What is being asked: Format each non-blank line of the records below as a row of a Markdown table with the columns No. and Entry, and leave the pictures out.

Data for processing:
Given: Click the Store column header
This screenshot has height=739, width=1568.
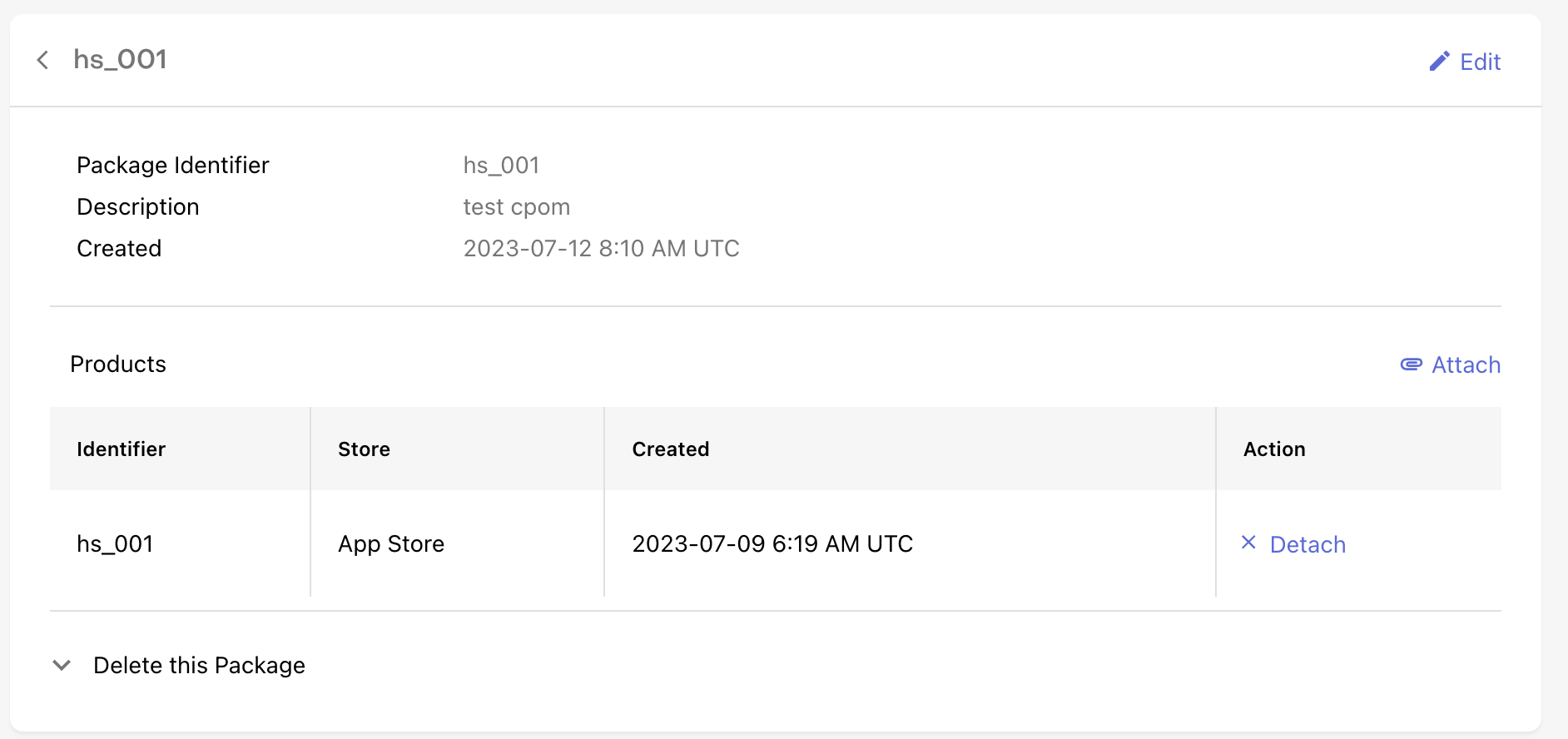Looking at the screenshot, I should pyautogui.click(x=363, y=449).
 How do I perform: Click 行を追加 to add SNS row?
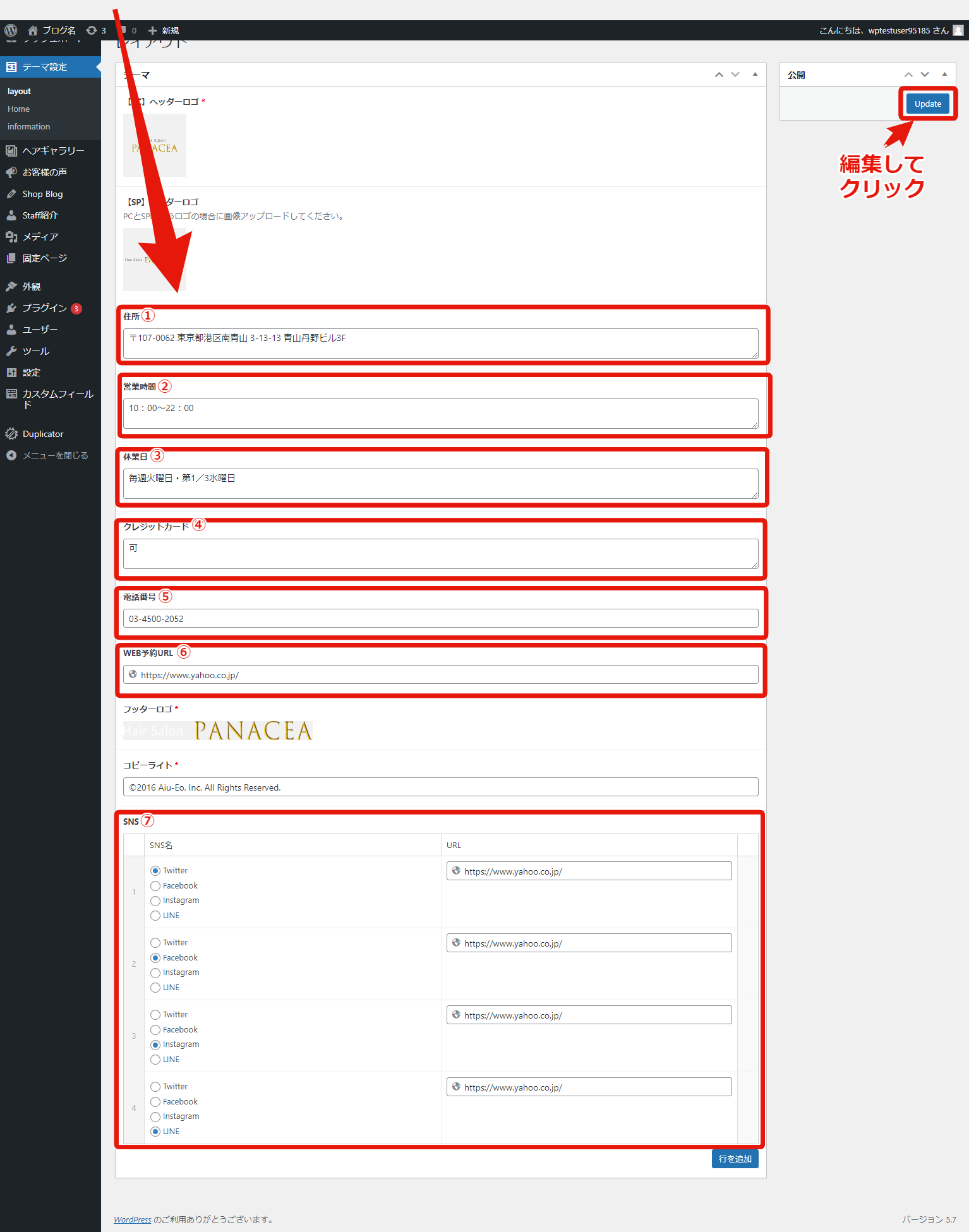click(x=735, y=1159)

The answer:
| No. | Entry |
|---|---|
| 1 | Given: Click the Store column header |
| 2 | This screenshot has height=739, width=1568. |
| 3 | Looking at the screenshot, I should pyautogui.click(x=363, y=449). |
| 4 |  How do I perform: Click 行を追加 to add SNS row? |
| 5 | click(x=735, y=1159) |